Exercise
Among the entries below, retype exactly the lines starting with the one with "Spect’Art Rimouski (375, 1503)" and going on through the one with "Vai alle altre notizie in evidenza (97, 1764)", but not the pictures.

--- Data extract Enclosed Below ---

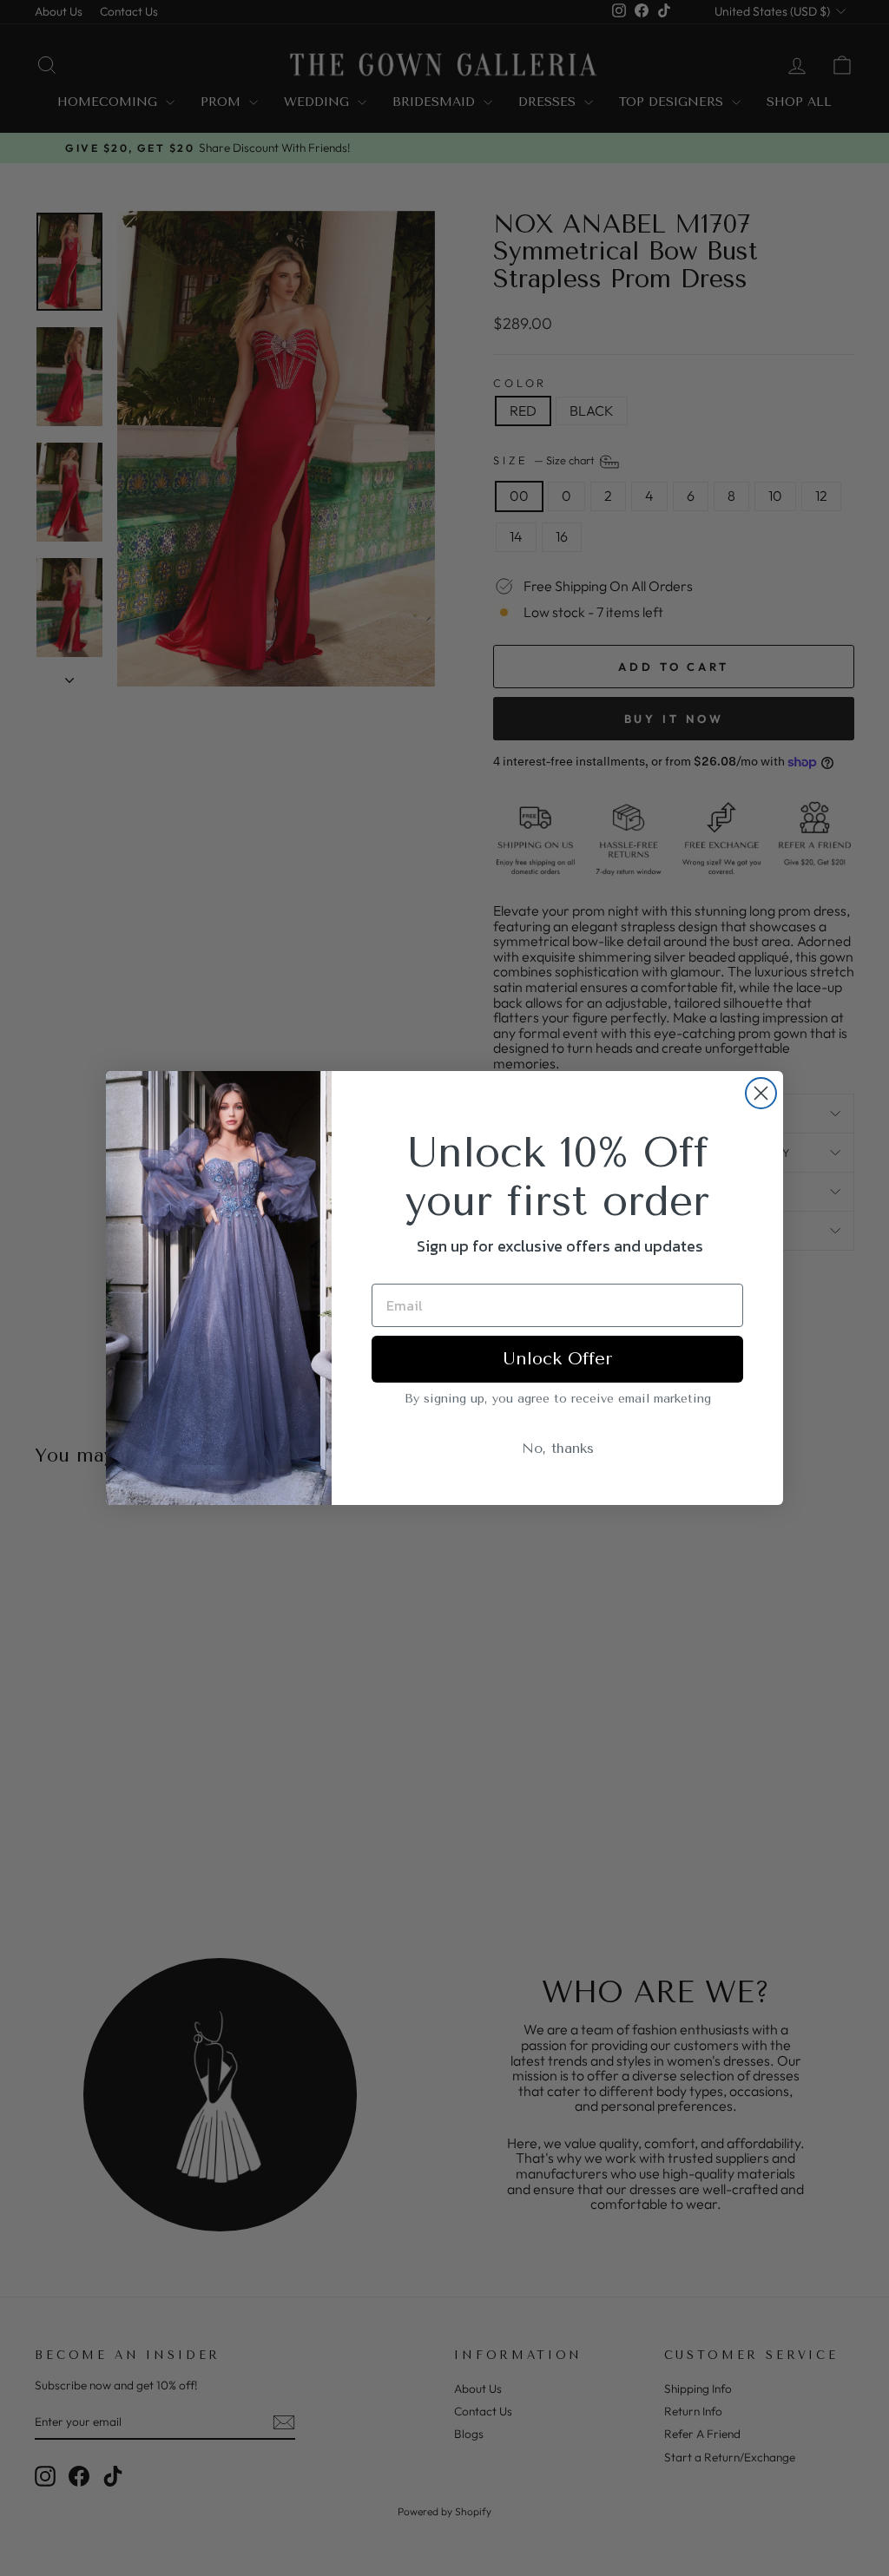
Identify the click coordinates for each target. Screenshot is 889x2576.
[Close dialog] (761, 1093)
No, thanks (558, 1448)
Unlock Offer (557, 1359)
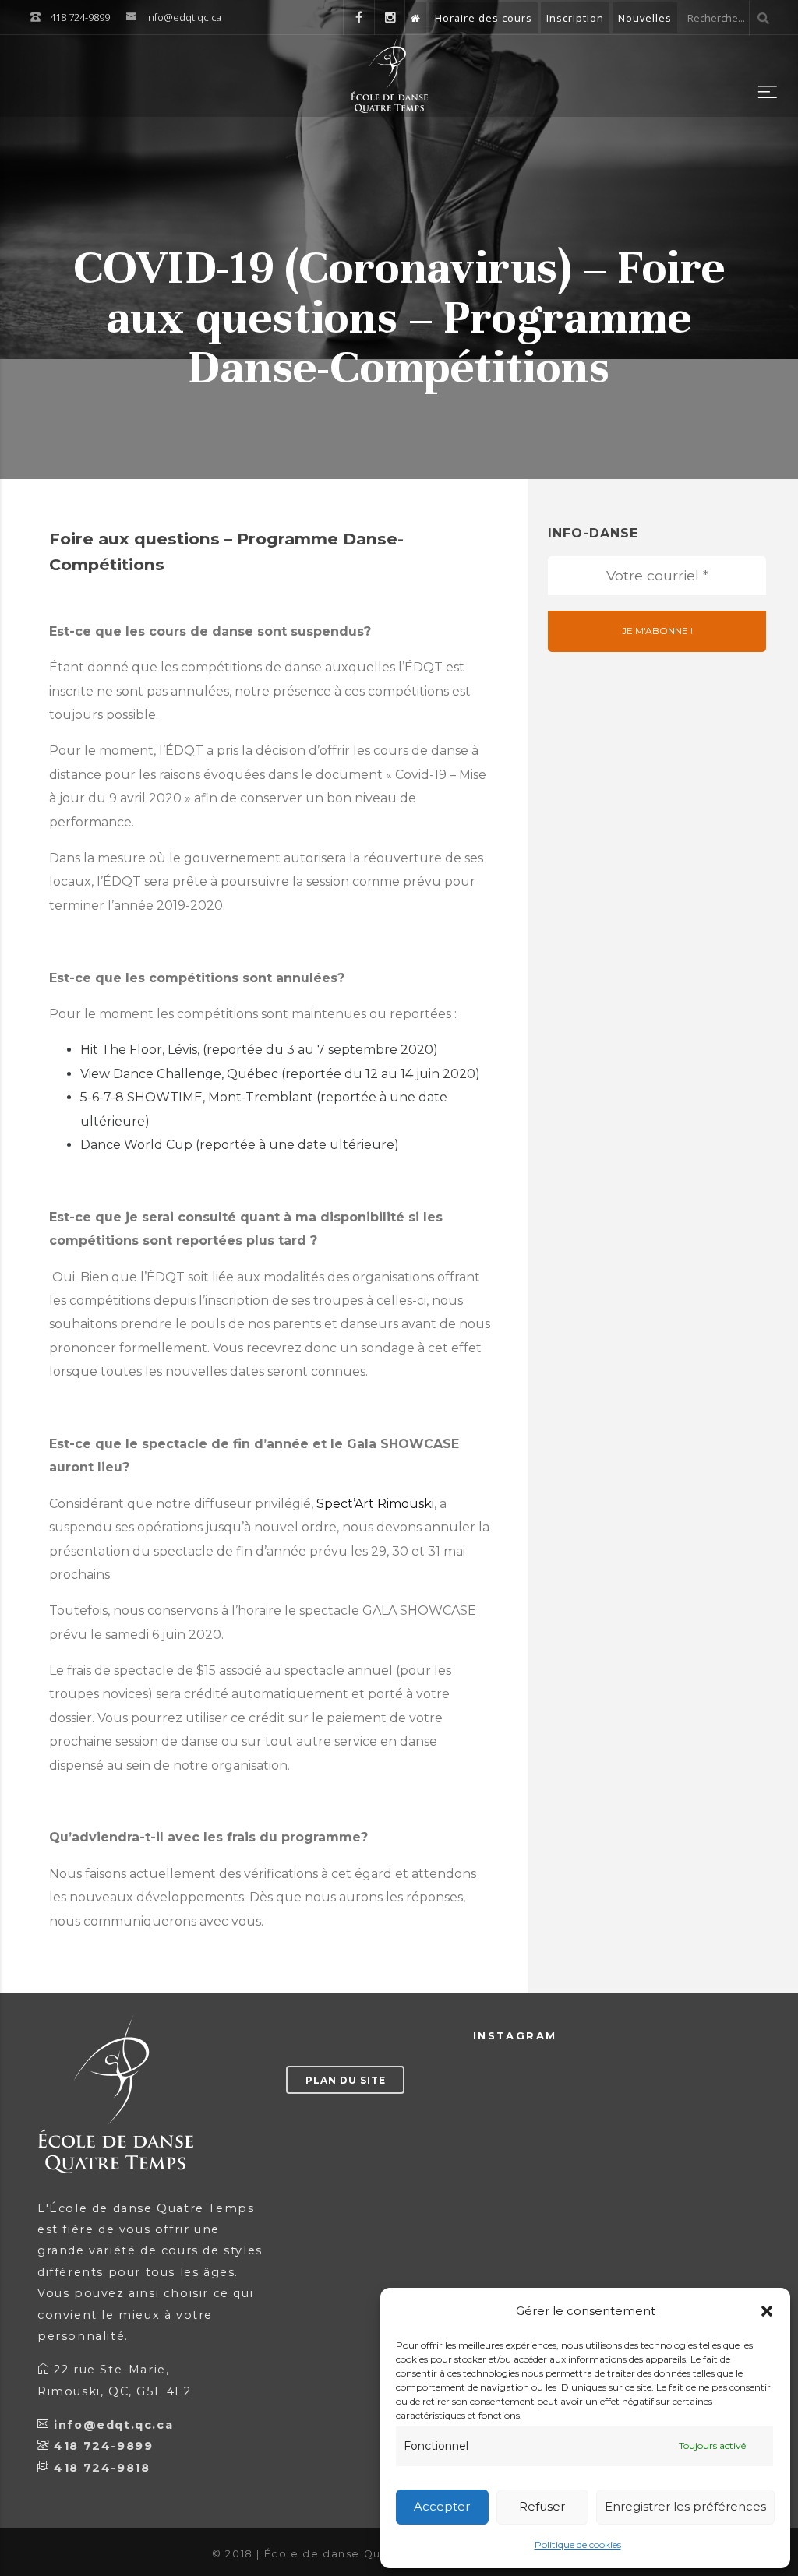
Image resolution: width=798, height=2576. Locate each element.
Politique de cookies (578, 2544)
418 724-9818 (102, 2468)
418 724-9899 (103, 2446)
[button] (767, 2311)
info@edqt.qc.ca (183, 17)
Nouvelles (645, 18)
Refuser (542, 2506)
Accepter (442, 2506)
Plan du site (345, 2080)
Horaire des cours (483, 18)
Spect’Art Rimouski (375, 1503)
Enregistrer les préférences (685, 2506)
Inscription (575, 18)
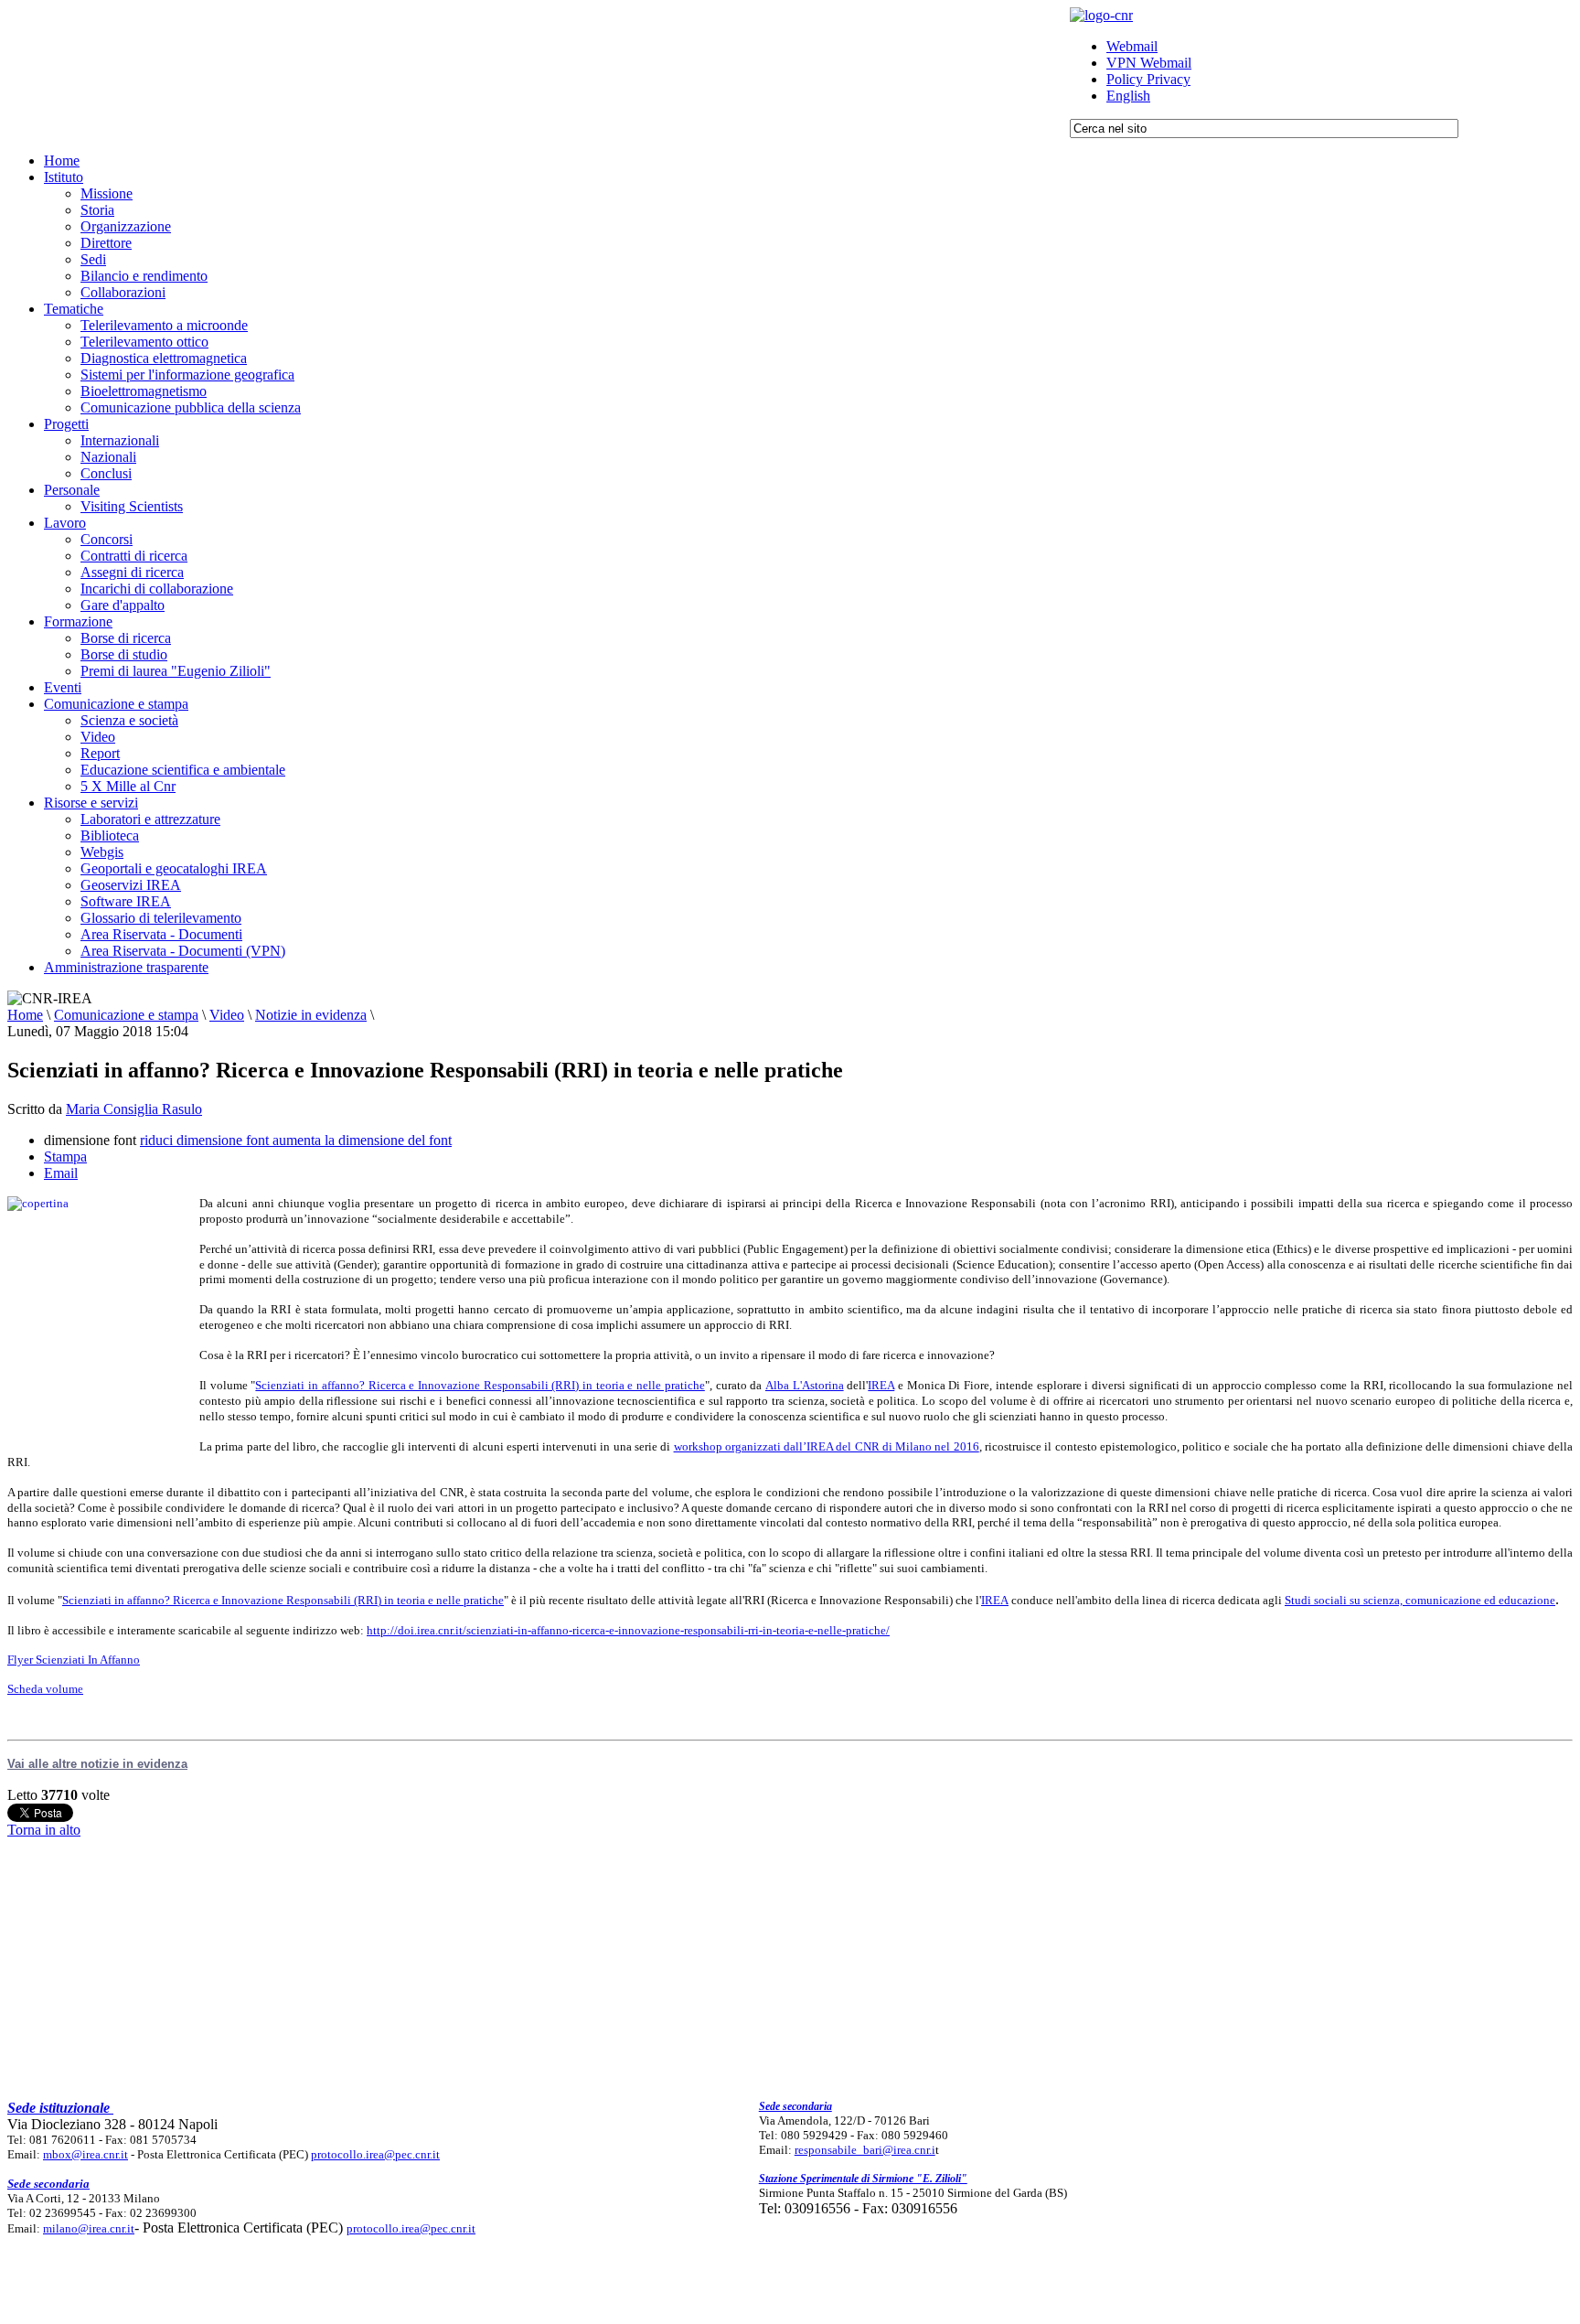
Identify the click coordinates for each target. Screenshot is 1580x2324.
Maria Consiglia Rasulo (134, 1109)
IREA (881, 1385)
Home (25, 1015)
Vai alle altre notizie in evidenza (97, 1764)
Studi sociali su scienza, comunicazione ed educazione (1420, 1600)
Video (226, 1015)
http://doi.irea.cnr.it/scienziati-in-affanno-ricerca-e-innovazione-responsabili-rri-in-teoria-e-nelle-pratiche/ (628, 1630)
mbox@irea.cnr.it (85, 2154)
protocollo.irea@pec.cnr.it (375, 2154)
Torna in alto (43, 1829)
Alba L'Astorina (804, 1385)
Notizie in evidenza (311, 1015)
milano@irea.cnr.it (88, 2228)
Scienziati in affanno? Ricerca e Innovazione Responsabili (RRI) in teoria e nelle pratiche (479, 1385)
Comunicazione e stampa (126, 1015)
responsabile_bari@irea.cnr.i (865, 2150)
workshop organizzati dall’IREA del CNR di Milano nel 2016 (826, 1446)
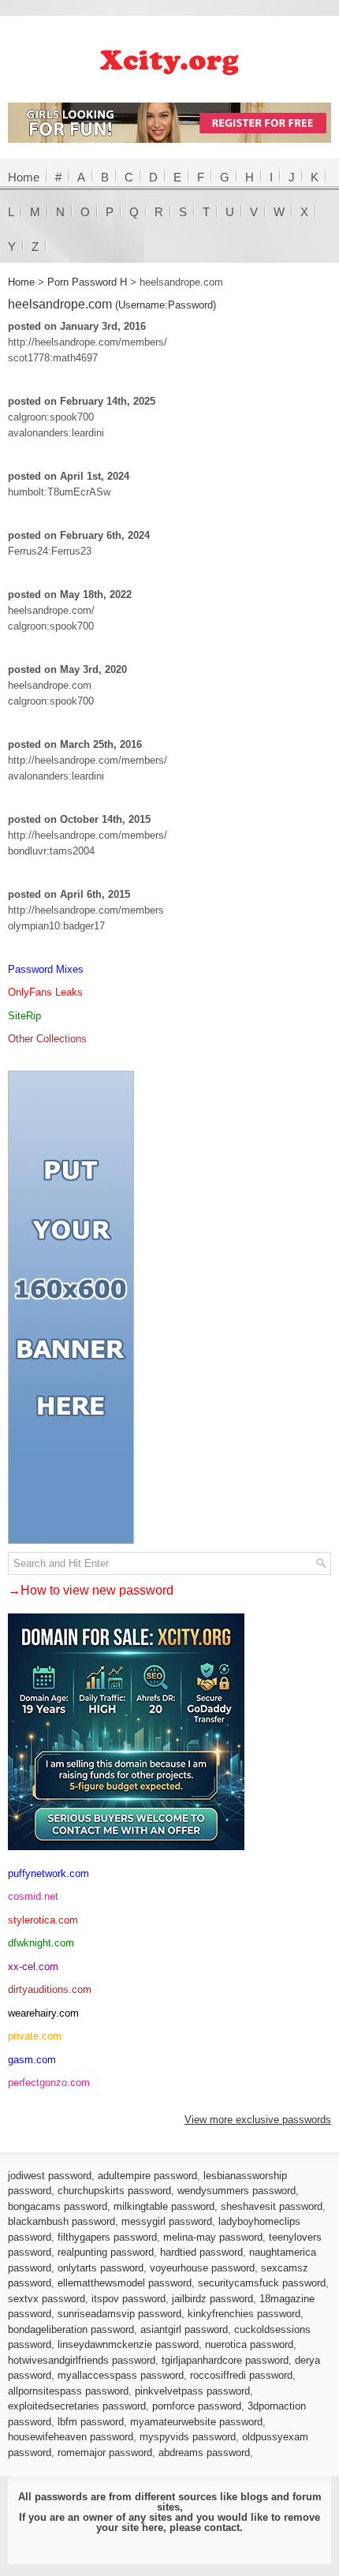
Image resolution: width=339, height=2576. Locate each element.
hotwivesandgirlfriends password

--- End of Enclosed Data extract ---

Answer area
Spect’Art Rimouski (375, 1503)
Enregistrer les préférences (685, 2506)
Inscription (575, 18)
Identify the click coordinates for each target. Screenshot is 1580x2324.
Maria Consiglia Rasulo (134, 1109)
IREA (881, 1385)
Home (25, 1015)
Vai alle altre notizie in evidenza (97, 1764)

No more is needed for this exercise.